Question 1

  1. Exercise 6 on page 357 in Ruppert/Matteson
    1. Let \(Y_{t}\) be an \(\mathrm{MA}(2)\) process \[ Y_{t}=\mu+\epsilon_{t}+\theta_{1} \epsilon_{t-1}+\theta_{2} \epsilon_{t-2} \] Find formulas for the autocovariance and autocorrelation functions of \(Y_{t}\)
    2. Suppose \[\quad Z_{t}=Y_{t}+Y_{t-1}\] Determine what type of process this is (from ARMA class), and derive its autocovariance function.
  2. Exercise 7 on page 357 in Ruppert/Matteson. Hint: For part (c), can use R-function, “solve”. Let \(Y_{t}\) be a stationary \(\mathrm{AR}(2)\) process \[ \left(Y_{t}-\mu\right)=\phi_{1}\left(Y_{t-1}-\mu\right)+\phi_{2}\left(Y_{t-2}-\mu\right)+\epsilon_{t} \]
    1. Show that the ACF of \(Y_{t}\) satisfies the equation \[ \rho(k)=\phi_{1} \rho(k-1)+\phi_{2} \rho(k-2) \] for all values of \(k>0 .\) (These are a special case of the Yule-Walker equations. \()\) \[ \left[\text {Hint: } \gamma(k)=\operatorname{Cov}\left(Y_{t}, Y_{t-k}\right)=\operatorname{Cov}\left\{\phi_{1}\left(Y_{t-1}-\mu\right)+\phi_{2}\left(Y_{t-2}-\mu\right)+\right.\right. \] \(\left.\left.\epsilon_{t}, Y_{t-k}\right\} \text { and } \epsilon_{t} \text { and } Y_{t-k} \text { are independent if } k>0 .\right]\)
    2. Use part (a) to show that \(\left(\phi_{1}, \phi_{2}\right)\) solves the following system of equations: \[ \left(\begin{array}{c} \rho(1) \\ \rho(2) \end{array}\right)=\left(\begin{array}{cc} 1 & \rho(1) \\ \rho(1) & 1 \end{array}\right)\left(\begin{array}{l} \phi_{1} \\ \phi_{2} \end{array}\right) \]
    3. Suppose that \(\rho(1)=0.4\) and \(\rho(2)=0.2 .\) Find \(\phi_{1}, \phi_{2},\) and \(\rho(3)\)

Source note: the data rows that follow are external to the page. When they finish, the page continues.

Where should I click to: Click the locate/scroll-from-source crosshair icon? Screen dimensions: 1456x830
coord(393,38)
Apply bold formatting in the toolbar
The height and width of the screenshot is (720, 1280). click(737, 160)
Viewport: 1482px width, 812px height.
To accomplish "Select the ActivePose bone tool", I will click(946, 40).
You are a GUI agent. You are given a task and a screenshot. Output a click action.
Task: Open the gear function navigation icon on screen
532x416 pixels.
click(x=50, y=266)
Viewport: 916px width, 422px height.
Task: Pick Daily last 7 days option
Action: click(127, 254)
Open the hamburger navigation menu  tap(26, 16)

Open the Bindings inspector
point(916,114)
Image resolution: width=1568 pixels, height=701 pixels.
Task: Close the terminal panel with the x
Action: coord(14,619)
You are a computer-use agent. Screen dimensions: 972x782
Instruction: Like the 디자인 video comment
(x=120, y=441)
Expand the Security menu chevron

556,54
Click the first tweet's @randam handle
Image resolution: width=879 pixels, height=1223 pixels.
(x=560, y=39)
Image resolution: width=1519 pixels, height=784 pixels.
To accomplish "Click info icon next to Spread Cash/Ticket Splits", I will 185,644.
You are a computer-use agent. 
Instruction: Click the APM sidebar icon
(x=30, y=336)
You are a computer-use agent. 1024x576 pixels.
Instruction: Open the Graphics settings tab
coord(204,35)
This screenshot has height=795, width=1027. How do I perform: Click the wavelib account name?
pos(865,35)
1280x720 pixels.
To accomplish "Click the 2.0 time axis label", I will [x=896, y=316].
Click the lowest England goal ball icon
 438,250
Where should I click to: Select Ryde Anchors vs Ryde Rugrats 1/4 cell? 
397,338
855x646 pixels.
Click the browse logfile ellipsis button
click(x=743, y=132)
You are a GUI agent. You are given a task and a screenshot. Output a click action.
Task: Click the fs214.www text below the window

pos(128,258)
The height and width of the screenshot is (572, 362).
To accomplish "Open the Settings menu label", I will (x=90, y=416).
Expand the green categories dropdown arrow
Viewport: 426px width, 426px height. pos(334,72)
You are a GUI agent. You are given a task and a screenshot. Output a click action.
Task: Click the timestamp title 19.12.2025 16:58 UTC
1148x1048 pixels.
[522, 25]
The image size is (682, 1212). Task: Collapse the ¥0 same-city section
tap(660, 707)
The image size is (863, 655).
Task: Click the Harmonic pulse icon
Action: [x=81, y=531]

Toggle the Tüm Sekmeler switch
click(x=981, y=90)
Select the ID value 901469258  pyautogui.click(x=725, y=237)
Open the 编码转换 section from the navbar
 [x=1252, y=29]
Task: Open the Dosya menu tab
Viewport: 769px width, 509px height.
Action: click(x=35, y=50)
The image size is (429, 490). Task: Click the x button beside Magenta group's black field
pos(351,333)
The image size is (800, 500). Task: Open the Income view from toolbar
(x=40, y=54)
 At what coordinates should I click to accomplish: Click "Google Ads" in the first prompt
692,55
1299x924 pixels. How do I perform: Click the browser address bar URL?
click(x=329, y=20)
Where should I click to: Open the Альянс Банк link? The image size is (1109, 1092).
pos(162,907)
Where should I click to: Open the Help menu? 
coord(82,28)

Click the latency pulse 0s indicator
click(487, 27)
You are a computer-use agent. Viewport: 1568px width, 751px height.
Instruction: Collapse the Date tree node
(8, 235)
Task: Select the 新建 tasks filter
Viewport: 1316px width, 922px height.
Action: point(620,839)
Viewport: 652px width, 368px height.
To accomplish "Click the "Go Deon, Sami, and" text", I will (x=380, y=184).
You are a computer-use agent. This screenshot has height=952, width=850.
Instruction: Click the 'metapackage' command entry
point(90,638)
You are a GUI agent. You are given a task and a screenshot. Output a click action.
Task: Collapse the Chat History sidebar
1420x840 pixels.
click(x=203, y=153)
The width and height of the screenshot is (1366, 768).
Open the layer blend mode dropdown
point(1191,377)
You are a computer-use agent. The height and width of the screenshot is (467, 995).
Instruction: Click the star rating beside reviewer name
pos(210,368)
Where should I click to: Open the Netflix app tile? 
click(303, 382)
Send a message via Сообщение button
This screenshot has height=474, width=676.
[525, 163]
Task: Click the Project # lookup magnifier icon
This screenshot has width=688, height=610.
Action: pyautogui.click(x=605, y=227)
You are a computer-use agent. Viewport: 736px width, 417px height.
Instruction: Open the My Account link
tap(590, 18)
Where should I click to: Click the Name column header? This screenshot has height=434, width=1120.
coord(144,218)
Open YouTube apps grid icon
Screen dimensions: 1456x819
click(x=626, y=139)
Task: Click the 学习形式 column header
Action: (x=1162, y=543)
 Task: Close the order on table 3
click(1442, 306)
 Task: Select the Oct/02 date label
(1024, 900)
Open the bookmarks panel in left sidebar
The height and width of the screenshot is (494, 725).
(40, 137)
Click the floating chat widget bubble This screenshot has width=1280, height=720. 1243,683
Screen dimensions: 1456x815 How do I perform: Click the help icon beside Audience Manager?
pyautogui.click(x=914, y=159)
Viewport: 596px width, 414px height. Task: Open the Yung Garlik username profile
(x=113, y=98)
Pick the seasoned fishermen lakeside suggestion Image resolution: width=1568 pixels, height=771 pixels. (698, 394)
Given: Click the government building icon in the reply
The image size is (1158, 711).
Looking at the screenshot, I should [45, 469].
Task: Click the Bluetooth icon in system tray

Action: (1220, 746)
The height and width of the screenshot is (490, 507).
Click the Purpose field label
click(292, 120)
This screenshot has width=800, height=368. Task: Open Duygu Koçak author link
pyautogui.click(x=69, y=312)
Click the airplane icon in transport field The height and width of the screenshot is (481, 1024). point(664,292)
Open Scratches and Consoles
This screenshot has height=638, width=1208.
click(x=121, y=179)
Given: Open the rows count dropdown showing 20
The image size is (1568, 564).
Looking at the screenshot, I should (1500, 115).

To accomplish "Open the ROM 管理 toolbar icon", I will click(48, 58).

(a)(i) \(\mathbf{Solution.}\qquad\) First we compute a couple covariances, \[\begin{align} \textrm{Cov}\left(Y_{n},Y_{n}\right) & =\sigma^{2}+\theta_{1}^{2}\sigma^{2}+\sigma^{2}\theta_{2}^{2}\\ \nonumber \\ \textrm{Cov}\left(Y_{n},Y_{n+1}\right) & =\textrm{Cov}\left(\varepsilon_{n}+\theta_{1}\varepsilon_{n-1}+\theta_{2}\varepsilon_{n-2},\varepsilon_{n+1}+\theta_{1}\varepsilon_{n}+\theta_{2}\varepsilon_{n-1}\right)\\ & =\theta_{1}\sigma^{2}+\theta_{1}\theta_{2}\sigma^{2}\nonumber \\ \nonumber \\ \textrm{Cov}\left(Y_{n},Y_{n+2}\right) & =\textrm{Cov}\left(\varepsilon_{n}+\theta_{1}\varepsilon_{n-1}+\theta_{2}\varepsilon_{n-2},\varepsilon_{n+2}+\theta_{1}\varepsilon_{n+1}+\theta_{2}\varepsilon_{n}\right)\\ & =\theta_{2}\sigma^{2}\nonumber \end{align}\]

Let \(\theta_{0}=1\). Then the autocovariance function is, \[ \gamma(h)=\Sigma_{Y}\left(n,n+h\right)=\begin{cases} \sigma^{2}\sum_{i=0}^{2-h}\theta_{i}\theta_{i+h} & \left|h\right|\leq2\\ 0 & \left|h\right|>2 \end{cases} \]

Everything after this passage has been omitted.